И понял несчастный молодой мужчина, что не сбежать ему от проклятия молодого дракона. Он все всегда будет знать. Кроме своего будущего. Он видеть будет все или многое – насколько позволят боги, да и, вроде, только пол дара дракон ему отдал. Он видеть будет все, но остановить будет не в силах. И что уж тут поделаешь?.. Сам виноват. Привык сам всем хамить. Вот и нахамил вспыльчивому дракону, оскорбил речного бога.

Но отец ли поверил?.. Ох, а если и отец подумал, что он… что он тоже мог?.. Сам… ее!

Только подумал – и увидел другую картину:

– Да не мог он! Не мог! – говорил отец верному своему старому слуге и сыну его молодому, охраннику, – Он, конечно, глупый мальчишка, но сестру же свою не мог?.. остановился помрачневший – и уныло слуги смотрели за ним, те немногие, которым решился открыть господин свое сердце, – Да вы бы видели ее лицо! Она такая счастливая была вчера, когда он принес ее! Говорила, что он не позволил ей на коленях у реки долго стоять, на своих руках весь путь от реки до города донес. И до поместья нашего весь путь пронес ее на руках. Радовалась, глупышка, что он ее сестрою назвал! – и вздохнул отчаянно, – И совсем не думала, глупая, что теперь люди о ней говорят!

– Ужели совесть наконец-то проснулась в нем? – улыбнулся растерянно старый слуга.

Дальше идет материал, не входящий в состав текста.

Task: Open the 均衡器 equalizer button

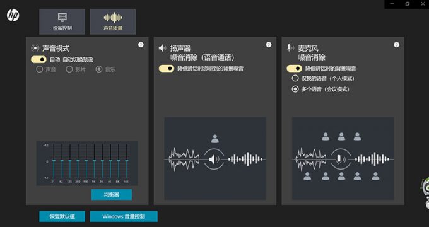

И померкло все. И он снова сидел в своих покоях один. Никому не нужный. Хотя отец поверил ему. Отец ему поверил! И в слезах упал на колени молодой господин, вознося благодарность богам. Хотя б отец его не подозревал его! Хотя бы в одной единственной мерзости!

Тут тихо отворились двери. Зашуршали подвески в проходе. Ткань шелковых одежд зашелестела.

– Я принесла вам чая, молодой господин. И сладостей немного.

Он резко повернулся, впился глазами в ее смущенное лицо, в улыбку на тонких устах, с морщинкою рядом у рта. И во взгляде одного единственного глаза ее тепла было больше, чем у всех людей города! Точнее, тепла хватало у всех, но он слишком низко опустился в людских глазах, чтобы кто-то по доброй воле хотел согреть его. Чтобы кто-то мог согреть его. Но она могла. Терпения и доброты у нее было как у богини.

– А ты могла бы… – голос его дрогнул, – Могла б хоть раз… назвать меня братом, молодая госпожа?

– Конечно, – Кэ У приветливо улыбнулась.

И опустила поднос на стол. И к нему подошла, шелестя платьем. И на колени у него опустившись, обняла за плечи.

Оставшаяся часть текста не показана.